- Directed by: Agnès Merlet
- Written by: Nick Murphy
- Produced by: Marc Missonnier Olivier Delbosc Jean-Luc Ormieres
- Starring: Rachel Hurd-Wood Harry Treadaway James Wilson Thomas Sangster Susan Lynch
- Narrated by: Rachel Hurd-Wood
- Cinematography: Tim Fleming
- Music by: Eric Neveux
- Production company: Ardmore Studios
- Distributed by: Wild Bunch
- Release date: 21 April 2011 (Tribeca);
- Countries: Ireland France Sweden
- Language: English
- Budget: €6.6 million

= Hideaways =

Hideaways is a fantasy thriller film directed by Agnès Merlet and written by Nick Murphy. It stars Rachel Hurd-Wood and Harry Treadaway. The film is a French/Irish/Swedish co-production.

==Plot==
James Furlong is the last in a long line of Furlongs who were each blessed or cursed with a strange ability. His grandfather, Charlie went temporarily blind when he thought about sex. His father, Philip could turn off anything electrical when he was frightened. From the moment of his violent birth, involving the death of his mother, his life seems ill-fated, but it is unclear what kind of ability, if any, he possesses. Growing up in rural Ireland, his grandmother tells him about the strange quirks of his ancestors and the boy begins to experiment on himself, longing to discover some extraordinary, hidden power. But instead, his experiments lead to the death of his family's livestock, followed swiftly by the loss of Philip and his beloved grandmother, Charlotte. By the time he is ten years old, James is the sole survivor of the Furlong family.
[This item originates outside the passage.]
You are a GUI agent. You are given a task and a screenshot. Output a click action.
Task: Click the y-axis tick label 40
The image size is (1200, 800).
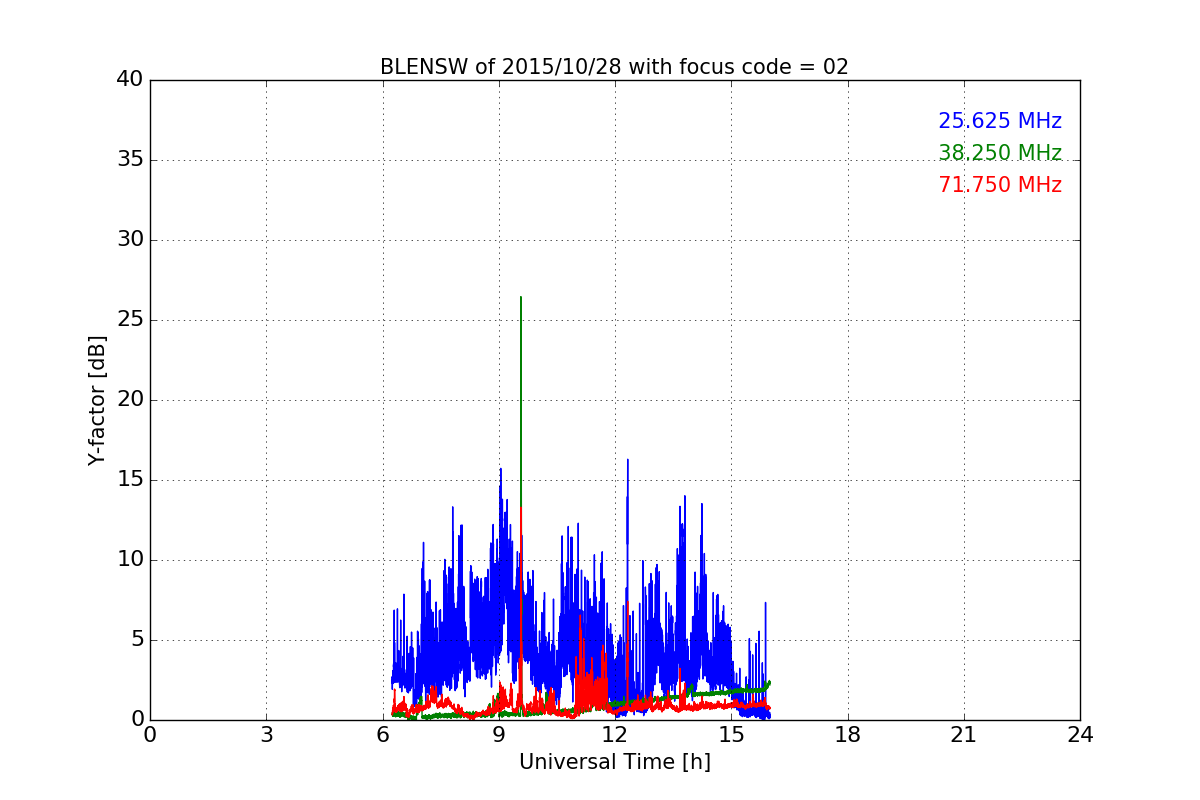[130, 80]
James is sent to St. Judes reformatory, but does not adjust easily to life there. Having been home-schooled on the farm, he is not equipped with the necessary social skills or abilities on the sports-field. He is bullied by the other boys, especially Kevin and Stephen. His only friend is Liam, the only one who shows him any kindness. His powers then kill the hurling Coach's vicious dog Tinkerbell. The principal, Mrs. Moore, suspects Kevin because of his smug attitude. Kevin and Stephen attack James, for getting Kevin into trouble. A mysterious illness then sweeps through the reformatory, killing everyone except James and Liam, who flees and suffers only lung problems. In the chaos that ensues, he finally begins to comprehend the dark, destructive nature of his powers, and at the first opportunity he goes into hiding.

Years later, he is discovered by a young woman, living out a lonely existence completely isolated from society. Mae (named after actress Mae West) has run away from hospital where she is being treated for cancer and comes across James's cottage deep in the woods by chance. Initially, he is reluctant to have anything to do with her, fearful of harming her, but Mae has already resigned herself to her fate and is afraid of very little – certainly not of James with his gentle nature, and childlike innocence. Even when she learns his story, she is unafraid, and urges him to leave the cottage and his lonely life behind. Mae wants to savour all the time she has left in the world and hates to see someone so loving and compassionate isolated from it and denying himself everything that life has to offer.

They soon fall in love, but Mae returns to the hospital soon after. James visits her, where they consummate their love. Soon after, James bumps into Liam, the sole survivor from the reformatory. In the final climactic scenes, Liam confronts James with the destruction of his past, and kills him with a pair of scissors, before running away. James' strange powers had cured everyone in the hospital and stopped Mae's death. The film ends six years later with Mae telling their six-year-old daughter, Diana (named after singer Diana Ross) about James.

==Cast==

- Rachel Hurd-Wood as Mae-West O'Mara
- Harry Treadaway as James Furlong
- James Wilson as James Furlong (10)
- Thomas Brodie-Sangster as Liam
- Susan Lynch as Mrs O'Mara
- Stuart Graham as Sergeant
- Aaron Monaghan as Philip Furlong
- Diarmuid O'Dwyer as Liam (11)
- Craig Connolly as Kevin
- Patrick Behan as Jimmy
- Calem Martin as Stephen
- Chris Johnston as Bully
- Shane Curry as Bully 3
- Kate O'Toole as Mrs. Moore
- Bern Deegan as Charlie Furlong (32)
- Mairead Reynolds as Charlotte Furlong (28)
- Holly Gregg as Laura
- Niamh Shaw as Night Nurse
- Tom Collins as Mr. Boyle
- Brianna O' Driscoll as Diana-Ross Furlong-O'Mara
- Callum Maloney as Philip Furlong (5)
- Joe Dermody as Coach Hanley

==Production==
Principal photography began on 10 May 2010 in Ireland. Filming took place on location in counties Wicklow and Meath. Filming was scheduled to last two months, but completion of principal photography was delayed as a result of Hurd-Wood becoming ill. Filming locations included Ballygarth Castle in Julianstown, County Meath and Shanganagh Castle in Shankill, Dublin. The film was originally called The Last Furlong but was changed to Hideaways. It premiered in the 2011 Tribeca Film Festival.